Reactions of ions in excited electronic states: (N2+·)* + N2 → N3++N

Abstract

The formation of N3+ ions from N2+· ions in an excited electronic state has been studied using ion cyclotron resonance (ICR) spectroscopy. By analysis of the ICR data is was possible to determine the rate constant for formation of N3+ to be k3 = 5.5±1.0×10−11 cm3 sec−1·molecule−1, the lifetime of the precursor N2+· excited state to be 1/k4>10−2 sec, and the ratio of active N2+· excited states to the remainder of the N2+· formed in the electron beam to be k2/k1 = 10±1×10−3. Comparison with previously published single source work and with optical studies of Holland and Maier indicate that at least two excited states of N2+· may be responsible for the formation of N3+ in the single source instruments, the A 2Π state (τ ≃ 6×10−6 sec) and a quartet state (τ ≥ 10−2 sec).
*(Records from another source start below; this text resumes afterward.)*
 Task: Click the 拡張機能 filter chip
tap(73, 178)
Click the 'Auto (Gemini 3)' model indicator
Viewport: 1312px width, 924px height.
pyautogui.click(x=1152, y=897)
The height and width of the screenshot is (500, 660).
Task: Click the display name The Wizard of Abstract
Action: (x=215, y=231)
The onset of N3+ formation in the ICR is at 22.6±0.6 eV, about 1.5 eV above the onset in the single source mass spectrometer. It is suggested the ICR onset corresponds to the onset of the active quartet state and the mass spectrometer onset to the thermodynamical onset of the N3+ ion. This analysis yields Δ Hf (N3+)=372± 4 kcal/mole.